So rates hikes are on hold and quantitative easing will remain in place. I don't think this changes the outlook for equities much. Growth stocks who can grow their earnings despite a lackluster economy should outperform. Bond yields moved lower on the news, with the 10-year yield falling to 2.78%. And gold prices rallied to $1205, as low rates should keep a lid on the dollar.

long GLD

Will The Fed Comment On Further Easing Measures?

The market is lower in early trading on the heels of a weak economic report. Of course, the Fed meets later today, and most participants will take their cues from their statement that will be released later.

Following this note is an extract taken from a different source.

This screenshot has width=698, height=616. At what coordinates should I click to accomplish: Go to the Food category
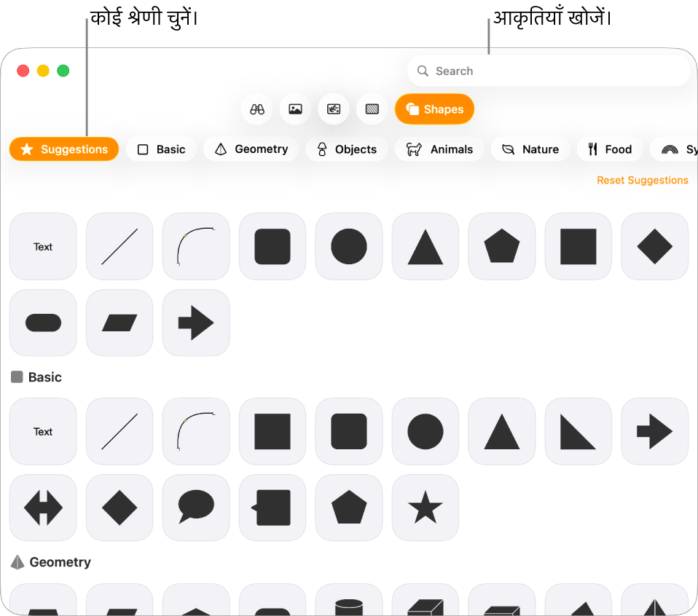click(x=610, y=149)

The big question is whether the Fed will make comments about further easing measures. I doubt it. I think it is more likely that they will talk about the economy still being weak, saying they will keep rates low, and maybe something about policy remaining flexible. But I doubt the message will change all that much from what they have said the last couple of meetings.

If the market were higher, then I would say it is possible investors could be disappointed by today's Fed statement. But if the market is down going into the meeting, maybe the reaction will be more muted. I tend not to read too much into the market action on Fed meeting days, as it tends to be volatile.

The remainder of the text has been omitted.